Understanding Model Drift Is Essential for Effective AI

Model drift is an inevitable fact for organizations using machine learning. Because the world is always changing, machine learning models in the real world soon begin to ingest data that looks different from their training data. When this data falls out of distribution, it can wreak havoc on model performance—especially in applications that are critically important, like medicine and defense. 

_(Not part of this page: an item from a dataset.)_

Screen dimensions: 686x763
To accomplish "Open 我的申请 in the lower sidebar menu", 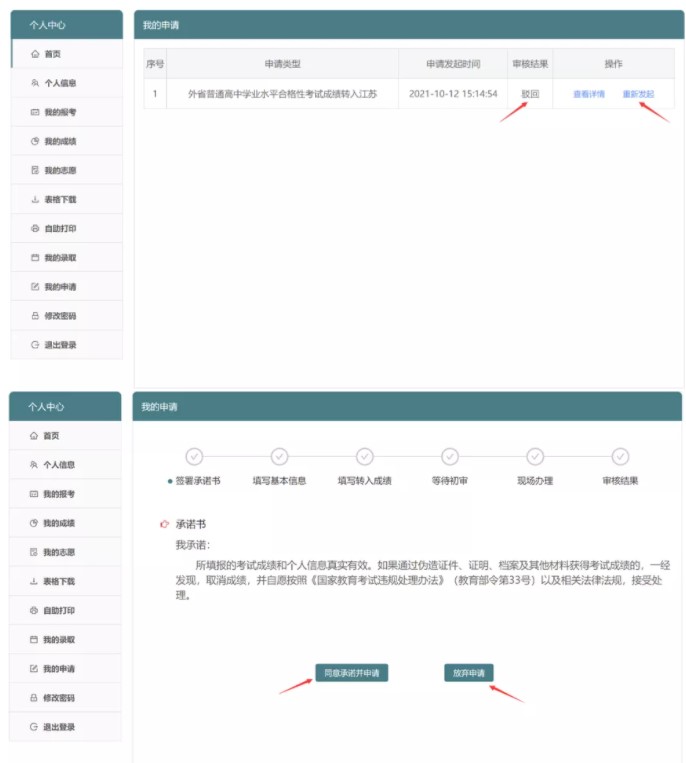I will coord(58,668).
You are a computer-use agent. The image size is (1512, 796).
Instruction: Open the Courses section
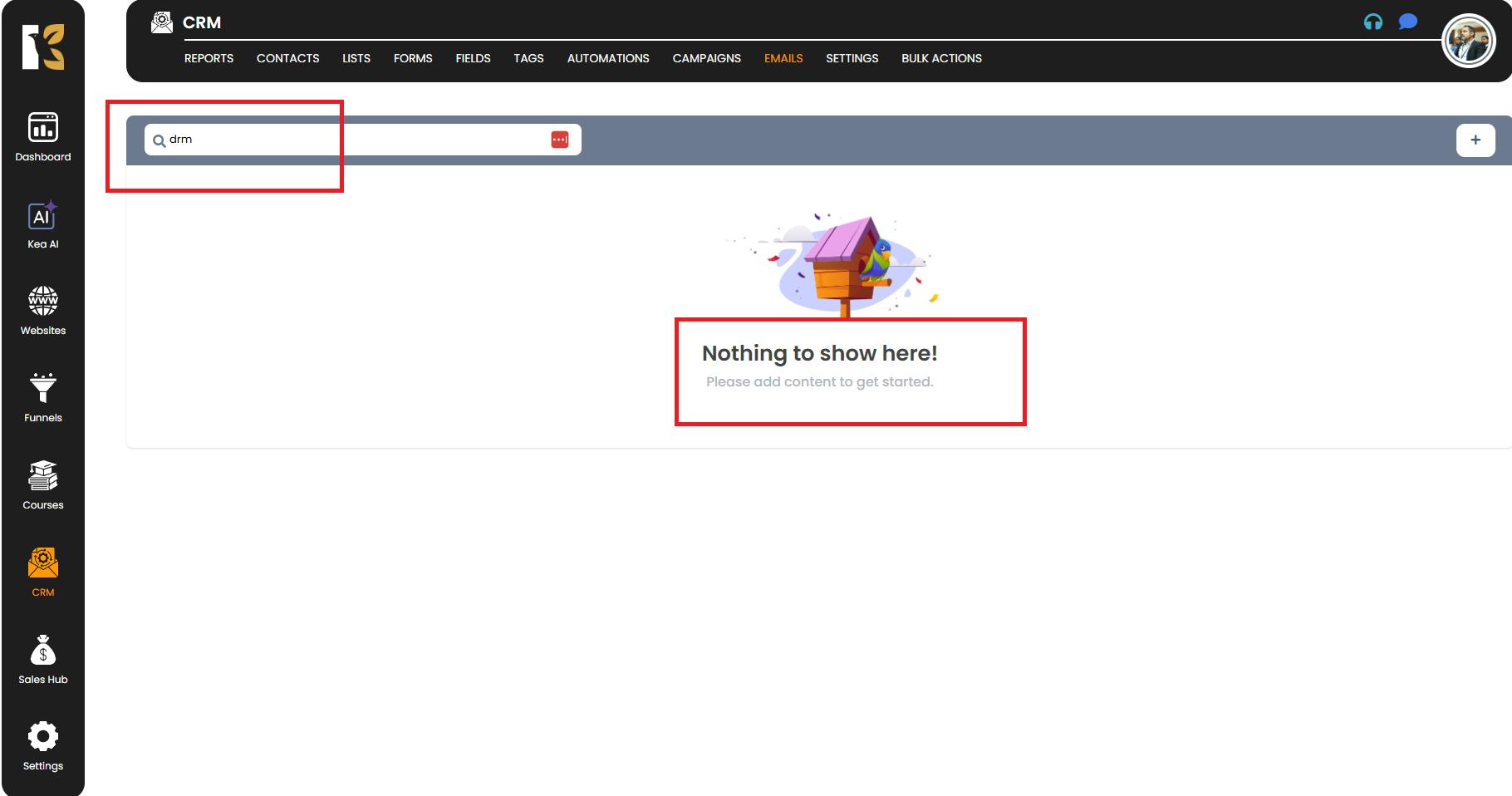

Fortunately, there are solutions to fix the problems that come with model drift. Model remediation quickly retrains struggling AI models to restore their performance and return them to production. By detecting drift quickly and immediately starting the model remediation process, data teams can reduce the effects of model drift and keep their models performing in production over the long haul. 

Frequently Asked Questions

  • What is AI model drift?

Model drift—also known as model decay, model degradation, or The Day 3 Problem—occurs when the performance of a machine learning model deteriorates over time due to changes in the underlying data or the environment.

  • Why does AI model drift happen?

Model drift happens because the real-world data that models encounter in production can differ significantly from the data they were trained on. This non-stationarity in data may stem from natural changes, adversarial actions, time sensitivities, and other factors.

  • How can we detect AI model drift?

Model drift can be detected through continuous monitoring of model performance metrics, comparing predictions with actual outcomes, and conducting periodic evaluations against updated datasets.

  • What are the consequences of ignoring AI model drift?

Ignoring model drift can lead to inaccurate predictions, misguided business decisions, operational failures, and—in high-stakes scenarios—catastrophic consequences.

  • Can AI model drift be prevented?

While model drift cannot be entirely prevented, its impact can be mitigated through model remediation—the process of rapidly retraining models using data that has a distribution more closely aligned with production data.